Action item: All lines below containing the string "list" are to be copied.

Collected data
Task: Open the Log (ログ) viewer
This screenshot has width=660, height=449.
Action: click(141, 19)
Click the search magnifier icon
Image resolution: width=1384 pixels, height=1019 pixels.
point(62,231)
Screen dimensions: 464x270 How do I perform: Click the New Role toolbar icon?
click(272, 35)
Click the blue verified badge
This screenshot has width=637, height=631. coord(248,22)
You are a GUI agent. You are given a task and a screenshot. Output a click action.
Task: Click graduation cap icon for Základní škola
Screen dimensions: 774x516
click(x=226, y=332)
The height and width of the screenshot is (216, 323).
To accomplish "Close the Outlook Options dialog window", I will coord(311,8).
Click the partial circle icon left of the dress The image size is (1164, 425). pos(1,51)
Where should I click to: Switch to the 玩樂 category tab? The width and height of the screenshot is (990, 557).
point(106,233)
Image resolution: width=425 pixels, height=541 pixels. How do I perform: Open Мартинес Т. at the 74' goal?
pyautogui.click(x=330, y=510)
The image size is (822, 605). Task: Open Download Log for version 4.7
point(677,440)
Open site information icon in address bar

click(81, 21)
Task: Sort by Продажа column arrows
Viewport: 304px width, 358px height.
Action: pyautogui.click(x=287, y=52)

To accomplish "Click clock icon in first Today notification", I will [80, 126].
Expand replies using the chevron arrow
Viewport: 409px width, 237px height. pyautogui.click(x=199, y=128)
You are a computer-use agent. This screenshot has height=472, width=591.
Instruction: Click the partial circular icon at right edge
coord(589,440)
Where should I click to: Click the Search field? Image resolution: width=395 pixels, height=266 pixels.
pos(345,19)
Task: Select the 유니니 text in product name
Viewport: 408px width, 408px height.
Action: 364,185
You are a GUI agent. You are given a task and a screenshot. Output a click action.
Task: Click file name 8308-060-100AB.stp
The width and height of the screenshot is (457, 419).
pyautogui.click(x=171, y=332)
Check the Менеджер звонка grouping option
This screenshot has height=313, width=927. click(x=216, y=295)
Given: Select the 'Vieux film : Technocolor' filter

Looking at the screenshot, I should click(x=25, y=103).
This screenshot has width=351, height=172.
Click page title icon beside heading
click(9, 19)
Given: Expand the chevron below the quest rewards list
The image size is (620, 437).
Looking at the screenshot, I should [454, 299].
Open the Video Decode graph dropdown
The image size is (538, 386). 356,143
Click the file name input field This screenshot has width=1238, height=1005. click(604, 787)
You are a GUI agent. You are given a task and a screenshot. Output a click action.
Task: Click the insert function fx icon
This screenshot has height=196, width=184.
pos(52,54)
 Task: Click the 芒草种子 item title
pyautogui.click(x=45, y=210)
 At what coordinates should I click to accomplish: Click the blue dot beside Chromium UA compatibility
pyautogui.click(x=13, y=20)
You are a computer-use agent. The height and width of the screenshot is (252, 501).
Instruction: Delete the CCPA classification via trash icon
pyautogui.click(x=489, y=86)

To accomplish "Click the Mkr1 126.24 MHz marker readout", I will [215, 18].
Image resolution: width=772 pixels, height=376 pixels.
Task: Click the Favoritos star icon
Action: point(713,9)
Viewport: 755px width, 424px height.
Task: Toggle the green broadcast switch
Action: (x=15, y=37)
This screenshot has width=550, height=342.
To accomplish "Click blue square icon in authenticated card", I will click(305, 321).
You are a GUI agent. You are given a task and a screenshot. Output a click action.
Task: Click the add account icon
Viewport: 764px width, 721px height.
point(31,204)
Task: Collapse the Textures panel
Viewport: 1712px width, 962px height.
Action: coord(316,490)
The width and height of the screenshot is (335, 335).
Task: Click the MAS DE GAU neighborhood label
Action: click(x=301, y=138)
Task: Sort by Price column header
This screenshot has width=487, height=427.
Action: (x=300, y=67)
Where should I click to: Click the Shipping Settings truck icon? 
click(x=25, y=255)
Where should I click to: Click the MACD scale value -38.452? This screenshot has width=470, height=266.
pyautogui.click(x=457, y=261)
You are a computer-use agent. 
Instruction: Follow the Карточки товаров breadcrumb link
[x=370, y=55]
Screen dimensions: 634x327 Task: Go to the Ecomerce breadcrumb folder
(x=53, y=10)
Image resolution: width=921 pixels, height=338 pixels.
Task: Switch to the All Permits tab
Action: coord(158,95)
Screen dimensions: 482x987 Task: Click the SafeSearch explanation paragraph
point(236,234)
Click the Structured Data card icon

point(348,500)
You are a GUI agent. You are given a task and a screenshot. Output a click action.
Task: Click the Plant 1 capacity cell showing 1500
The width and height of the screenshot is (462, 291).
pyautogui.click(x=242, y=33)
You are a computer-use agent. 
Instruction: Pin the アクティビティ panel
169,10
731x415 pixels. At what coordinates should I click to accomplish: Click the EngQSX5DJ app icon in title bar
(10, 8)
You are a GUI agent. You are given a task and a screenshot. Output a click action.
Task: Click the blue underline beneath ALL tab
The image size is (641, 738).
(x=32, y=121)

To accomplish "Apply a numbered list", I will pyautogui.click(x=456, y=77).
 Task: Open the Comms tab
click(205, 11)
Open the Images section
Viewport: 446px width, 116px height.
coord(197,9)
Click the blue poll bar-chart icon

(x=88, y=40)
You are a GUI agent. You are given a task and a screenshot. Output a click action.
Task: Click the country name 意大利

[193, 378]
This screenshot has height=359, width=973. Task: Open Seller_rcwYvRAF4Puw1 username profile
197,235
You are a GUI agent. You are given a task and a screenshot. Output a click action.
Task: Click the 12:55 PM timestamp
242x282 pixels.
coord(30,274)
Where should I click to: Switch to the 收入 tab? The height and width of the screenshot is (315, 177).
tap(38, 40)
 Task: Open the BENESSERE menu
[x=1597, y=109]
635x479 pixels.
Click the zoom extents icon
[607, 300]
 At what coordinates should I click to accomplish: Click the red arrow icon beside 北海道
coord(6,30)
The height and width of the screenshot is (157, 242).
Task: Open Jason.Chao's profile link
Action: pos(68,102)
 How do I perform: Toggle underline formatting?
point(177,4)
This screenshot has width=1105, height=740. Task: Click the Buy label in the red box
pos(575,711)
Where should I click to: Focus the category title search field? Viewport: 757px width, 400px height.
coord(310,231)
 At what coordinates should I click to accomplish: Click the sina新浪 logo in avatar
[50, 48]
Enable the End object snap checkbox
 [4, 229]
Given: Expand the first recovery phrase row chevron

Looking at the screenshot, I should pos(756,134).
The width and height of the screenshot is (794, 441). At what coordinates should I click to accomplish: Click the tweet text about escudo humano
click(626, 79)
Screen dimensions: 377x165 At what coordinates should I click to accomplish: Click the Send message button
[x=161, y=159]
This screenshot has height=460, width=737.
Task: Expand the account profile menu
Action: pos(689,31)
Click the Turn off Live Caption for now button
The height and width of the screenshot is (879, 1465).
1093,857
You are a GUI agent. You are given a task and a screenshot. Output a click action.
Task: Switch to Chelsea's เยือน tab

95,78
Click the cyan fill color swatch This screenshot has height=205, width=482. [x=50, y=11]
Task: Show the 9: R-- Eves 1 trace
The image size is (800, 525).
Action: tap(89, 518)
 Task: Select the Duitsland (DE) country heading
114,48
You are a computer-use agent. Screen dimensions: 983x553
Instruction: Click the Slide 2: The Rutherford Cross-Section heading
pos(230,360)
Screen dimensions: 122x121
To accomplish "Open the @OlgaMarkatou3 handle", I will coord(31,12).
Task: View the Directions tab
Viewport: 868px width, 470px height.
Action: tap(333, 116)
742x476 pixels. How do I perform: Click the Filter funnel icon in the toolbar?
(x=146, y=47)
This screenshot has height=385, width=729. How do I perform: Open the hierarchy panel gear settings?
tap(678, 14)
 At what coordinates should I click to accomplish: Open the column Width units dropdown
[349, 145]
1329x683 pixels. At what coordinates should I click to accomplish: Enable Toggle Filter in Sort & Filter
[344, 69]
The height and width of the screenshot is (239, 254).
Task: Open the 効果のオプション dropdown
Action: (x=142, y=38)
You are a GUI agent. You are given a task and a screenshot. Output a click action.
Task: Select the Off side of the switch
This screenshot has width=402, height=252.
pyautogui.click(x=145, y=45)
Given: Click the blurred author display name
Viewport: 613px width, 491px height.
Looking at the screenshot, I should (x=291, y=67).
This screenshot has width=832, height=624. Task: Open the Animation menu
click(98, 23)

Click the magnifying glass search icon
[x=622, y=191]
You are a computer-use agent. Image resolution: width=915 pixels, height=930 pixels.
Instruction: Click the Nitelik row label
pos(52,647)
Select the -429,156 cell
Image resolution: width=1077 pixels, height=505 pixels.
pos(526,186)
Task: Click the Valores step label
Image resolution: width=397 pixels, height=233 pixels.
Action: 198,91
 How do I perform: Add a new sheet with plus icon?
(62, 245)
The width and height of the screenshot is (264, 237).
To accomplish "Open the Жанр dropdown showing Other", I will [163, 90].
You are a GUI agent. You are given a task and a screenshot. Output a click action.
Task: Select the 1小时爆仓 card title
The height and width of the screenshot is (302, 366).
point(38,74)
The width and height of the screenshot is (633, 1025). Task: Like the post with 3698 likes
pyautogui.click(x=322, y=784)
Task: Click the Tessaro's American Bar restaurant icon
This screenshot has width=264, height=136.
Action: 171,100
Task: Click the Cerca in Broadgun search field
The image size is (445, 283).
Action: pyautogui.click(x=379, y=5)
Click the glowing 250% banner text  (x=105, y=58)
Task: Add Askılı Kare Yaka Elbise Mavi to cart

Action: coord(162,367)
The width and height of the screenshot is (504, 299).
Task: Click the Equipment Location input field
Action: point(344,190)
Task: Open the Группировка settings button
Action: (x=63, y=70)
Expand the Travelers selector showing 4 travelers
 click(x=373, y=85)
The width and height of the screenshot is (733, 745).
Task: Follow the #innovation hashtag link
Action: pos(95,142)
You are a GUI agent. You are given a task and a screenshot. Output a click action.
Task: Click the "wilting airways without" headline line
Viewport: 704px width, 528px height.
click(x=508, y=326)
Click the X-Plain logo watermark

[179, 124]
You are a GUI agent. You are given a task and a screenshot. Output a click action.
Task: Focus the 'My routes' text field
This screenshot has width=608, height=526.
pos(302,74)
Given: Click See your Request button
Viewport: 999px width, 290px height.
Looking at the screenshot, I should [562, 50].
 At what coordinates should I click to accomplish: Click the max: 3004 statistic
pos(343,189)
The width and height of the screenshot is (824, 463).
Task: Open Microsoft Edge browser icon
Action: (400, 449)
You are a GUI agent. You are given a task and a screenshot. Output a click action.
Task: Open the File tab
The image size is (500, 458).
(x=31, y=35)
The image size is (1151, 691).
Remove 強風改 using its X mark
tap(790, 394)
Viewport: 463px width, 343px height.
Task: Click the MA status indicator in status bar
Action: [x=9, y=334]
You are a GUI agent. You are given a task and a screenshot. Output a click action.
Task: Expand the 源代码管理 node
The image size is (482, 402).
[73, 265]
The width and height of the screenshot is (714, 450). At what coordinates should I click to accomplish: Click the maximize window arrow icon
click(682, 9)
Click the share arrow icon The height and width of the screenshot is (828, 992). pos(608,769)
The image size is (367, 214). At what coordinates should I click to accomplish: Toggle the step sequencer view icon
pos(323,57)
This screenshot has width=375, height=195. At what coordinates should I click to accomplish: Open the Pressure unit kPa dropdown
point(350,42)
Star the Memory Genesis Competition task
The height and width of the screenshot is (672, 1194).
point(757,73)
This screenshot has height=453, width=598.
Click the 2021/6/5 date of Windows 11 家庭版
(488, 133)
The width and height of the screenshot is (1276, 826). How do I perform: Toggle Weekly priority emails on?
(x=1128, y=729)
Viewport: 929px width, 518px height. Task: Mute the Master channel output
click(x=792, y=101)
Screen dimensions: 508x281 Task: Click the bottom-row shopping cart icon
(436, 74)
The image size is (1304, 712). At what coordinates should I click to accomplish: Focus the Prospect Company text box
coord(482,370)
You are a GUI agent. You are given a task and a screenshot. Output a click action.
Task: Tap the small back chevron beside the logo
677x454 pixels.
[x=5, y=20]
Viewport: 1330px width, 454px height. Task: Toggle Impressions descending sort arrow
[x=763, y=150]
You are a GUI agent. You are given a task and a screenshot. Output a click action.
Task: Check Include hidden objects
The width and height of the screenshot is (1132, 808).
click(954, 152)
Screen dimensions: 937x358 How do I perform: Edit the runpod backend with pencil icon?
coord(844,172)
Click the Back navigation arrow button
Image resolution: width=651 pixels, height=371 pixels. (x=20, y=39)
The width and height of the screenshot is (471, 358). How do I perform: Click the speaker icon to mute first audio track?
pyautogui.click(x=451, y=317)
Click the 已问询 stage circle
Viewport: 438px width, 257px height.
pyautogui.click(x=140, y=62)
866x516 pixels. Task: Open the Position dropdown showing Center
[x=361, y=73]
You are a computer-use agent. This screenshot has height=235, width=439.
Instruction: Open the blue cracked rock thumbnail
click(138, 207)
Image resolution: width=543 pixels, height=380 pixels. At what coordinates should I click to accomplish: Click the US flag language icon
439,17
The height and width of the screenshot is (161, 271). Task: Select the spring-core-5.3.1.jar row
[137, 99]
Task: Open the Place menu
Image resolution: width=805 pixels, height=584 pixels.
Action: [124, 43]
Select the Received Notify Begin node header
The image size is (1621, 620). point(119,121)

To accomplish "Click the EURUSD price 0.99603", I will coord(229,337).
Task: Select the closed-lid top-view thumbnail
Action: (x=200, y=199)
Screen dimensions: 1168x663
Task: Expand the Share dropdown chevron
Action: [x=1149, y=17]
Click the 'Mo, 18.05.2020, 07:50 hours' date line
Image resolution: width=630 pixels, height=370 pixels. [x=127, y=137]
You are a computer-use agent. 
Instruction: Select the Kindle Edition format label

Task response:
Given: Expand the chevron below the quest rewards list
To accomplish "Apply a numbered list", I will pyautogui.click(x=456, y=77).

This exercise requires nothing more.